◆ Provided text:

--- Start ---

Petr Vandrovec
2014-10-11 06:30:53 UTC
Hi,
it was brought to my attention that there are claims of data corruption
caused by VMware's SCSI implementation. After investigating, problem
seems to be in a way completion handler for WRITE_SAME handles EOPNOTSUPP
error, causing all-but-first WRITE_SAME request on the LVM device to be
silently ignored - command is never issued, but success is returned to
higher layers. Problem affects all disks without WRITE_SAME support -
and I guess VMware's SCSI emulation is one of few that do not support
this command ATM.
Please apply patch below.
Thanks,
Petr Vandrovec
From: Petr Vandrovec <***@vmware.com>
Subject: [PATCH] Do not silently discard WRITE_SAME requests
When device does not support WRITE_SAME, after first failure
block layer starts throwing away WRITE_SAME requests without
warning anybody, leading to the data corruption.
Let's do something about it - do not use EOPNOTSUPP error,
as apparently that error code is special (use EREMOTEIO, AKA
target failure, like when request hits hardware), and propagate
inabiity to do WRITE_SAME to the top of stack, so we do not
try to issue WRITE_SAME again and again.
It also reverts 4089b71cc820a426d601283c92fcd4ffeb5139c2, as
there is nothing wrong with VMware's WRITE_SAME emulation.
Only problem was that block layer did not issue WRITE_SAME
request at all, but reported success, and it affected all
disks that do not support WRITE_SAME.
Signed-off-by: Petr Vandrovec <***@vmware.com>
Cc: Arvind Kumar <***@vmware.com>
Cc: Chris J Arges <***@canonical.com>
Cc: Martin K. Petersen <***@oracle.com>
Cc: Christoph Hellwig <***@lst.de>
Cc: ***@vger.kernel.org
---
block/blk-core.c | 2 +-
block/blk-lib.c | 10 ++++++++++
drivers/message/fusion/mptspi.c | 5 -----
3 files changed, 11 insertions(+), 6 deletions(-)
diff --git a/block/blk-core.c b/block/blk-core.c
index 9c888bd..b070782 100644
--- a/block/blk-core.c
+++ b/block/blk-core.c
@@ -1822,7 +1822,7 @@ generic_make_request_checks(struct bio *bio)
}
if (bio->bi_rw & REQ_WRITE_SAME && !bdev_write_same(bio->bi_bdev)) {
- err = -EOPNOTSUPP;
+ err = -EREMOTEIO;
goto end_io;
}
diff --git a/block/blk-lib.c b/block/blk-lib.c
index 8411be3..abad72d 100644
--- a/block/blk-lib.c
+++ b/block/blk-lib.c
@@ -298,6 +298,16 @@ int blkdev_issue_zeroout(struct block_device *bdev, sector_t sector,
ZERO_PAGE(0)))

--- End ---

◆ Records:
--- Start ---

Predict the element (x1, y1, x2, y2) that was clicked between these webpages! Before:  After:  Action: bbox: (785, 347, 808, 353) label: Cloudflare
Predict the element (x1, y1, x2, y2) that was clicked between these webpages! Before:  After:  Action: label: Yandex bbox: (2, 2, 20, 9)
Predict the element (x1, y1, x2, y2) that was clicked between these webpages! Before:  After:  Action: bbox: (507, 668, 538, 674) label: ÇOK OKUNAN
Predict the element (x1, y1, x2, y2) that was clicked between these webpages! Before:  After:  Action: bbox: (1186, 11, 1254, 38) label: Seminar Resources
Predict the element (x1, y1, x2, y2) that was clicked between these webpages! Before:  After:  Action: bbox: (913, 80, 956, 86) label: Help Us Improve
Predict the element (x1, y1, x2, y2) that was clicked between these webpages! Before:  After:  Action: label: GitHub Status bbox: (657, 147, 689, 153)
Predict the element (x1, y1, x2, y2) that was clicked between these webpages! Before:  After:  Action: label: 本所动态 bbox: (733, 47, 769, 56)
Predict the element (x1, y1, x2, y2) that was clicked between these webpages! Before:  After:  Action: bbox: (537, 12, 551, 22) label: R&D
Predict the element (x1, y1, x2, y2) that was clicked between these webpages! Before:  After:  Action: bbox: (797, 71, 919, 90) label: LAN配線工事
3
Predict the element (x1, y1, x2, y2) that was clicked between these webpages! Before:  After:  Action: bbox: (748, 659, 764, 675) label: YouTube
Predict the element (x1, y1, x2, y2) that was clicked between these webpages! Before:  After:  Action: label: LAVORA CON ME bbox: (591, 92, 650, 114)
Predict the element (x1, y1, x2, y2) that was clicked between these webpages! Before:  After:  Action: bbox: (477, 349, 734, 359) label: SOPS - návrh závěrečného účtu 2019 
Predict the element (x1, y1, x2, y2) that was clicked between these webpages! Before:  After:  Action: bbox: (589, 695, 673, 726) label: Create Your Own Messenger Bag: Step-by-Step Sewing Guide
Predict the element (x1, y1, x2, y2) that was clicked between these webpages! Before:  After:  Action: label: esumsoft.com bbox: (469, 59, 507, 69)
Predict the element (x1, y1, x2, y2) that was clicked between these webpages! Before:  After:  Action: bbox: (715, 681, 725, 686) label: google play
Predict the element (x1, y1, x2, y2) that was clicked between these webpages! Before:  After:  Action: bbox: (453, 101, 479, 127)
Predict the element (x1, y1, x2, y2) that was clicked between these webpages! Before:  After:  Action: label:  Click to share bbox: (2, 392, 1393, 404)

--- End ---

◆ Exercise 1: Rewrite the paragraph of the WRITE_SAME patch message that begins "Let's do something about it" as a short list, keeping its main facts.
◆ Exercise 2: Supply what comes next in the WRITE_SAME patch message, picking up after its last line.
The lines above play no part here.

◆ Exercise answer 1:
- Stop using the EOPNOTSUPP error, since that error code is apparently special.
- Use EREMOTEIO instead, also known as target failure, as when a request hits hardware.
- Propagate the inability to do WRITE_SAME to the top of the stack, so WRITE_SAME is not issued again and again.

◆ Exercise answer 2:
return 0;
+ /*
+ * If WRITE_SAME failed, inability to perform WRITE_SAME was
+ * possibly recorded in device's queue by sd.c. But in case
+ * of LVM we are issuing request here on LVM device. So
+ * we should mark device as ineligible for WRITE_SAME here too,
+ * as otherwise we keep trying to submit WRITE_SAME again and
+ * again to LVM where they get promptly rejected by underlying
+ * disk queue.
+ */
+ blk_queue_max_write_same_sectors(bdev_get_queue(bdev), 0);
bdevname(bdev, bdn);
pr_err("%s: WRITE SAME failed. Manually zeroing.\n", bdn);
}
diff --git a/drivers/message/fusion/mptspi.c b/drivers/message/fusion/mptspi.c
index 613231c..787933d 100644
--- a/drivers/message/fusion/mptspi.c
+++ b/drivers/message/fusion/mptspi.c
@@ -1419,11 +1419,6 @@ mptspi_probe(struct pci_dev *pdev, const struct pci_device_id *id)
goto out_mptspi_probe;
}
- /* VMWare emulation doesn't properly implement WRITE_SAME
- */
- if (pdev->subsystem_vendor == 0x15AD)
- sh->no_write_same = 1;
-
spin_lock_irqsave(&ioc->FreeQlock, flags);
/* Attach the SCSI Host to the IOC structure
it was brought to my attention that there are claims of data corruption
caused by VMware's SCSI implementation. After investigating, problem
seems to be in a way completion handler for WRITE_SAME handles EOPNOTSUPP
error, causing all-but-first WRITE_SAME request on the LVM device to be
silently ignored - command is never issued, but success is returned to
higher layers. Problem affects all disks without WRITE_SAME support -
and I guess VMware's SCSI emulation is one of few that do not support
this command ATM.
Please apply patch below.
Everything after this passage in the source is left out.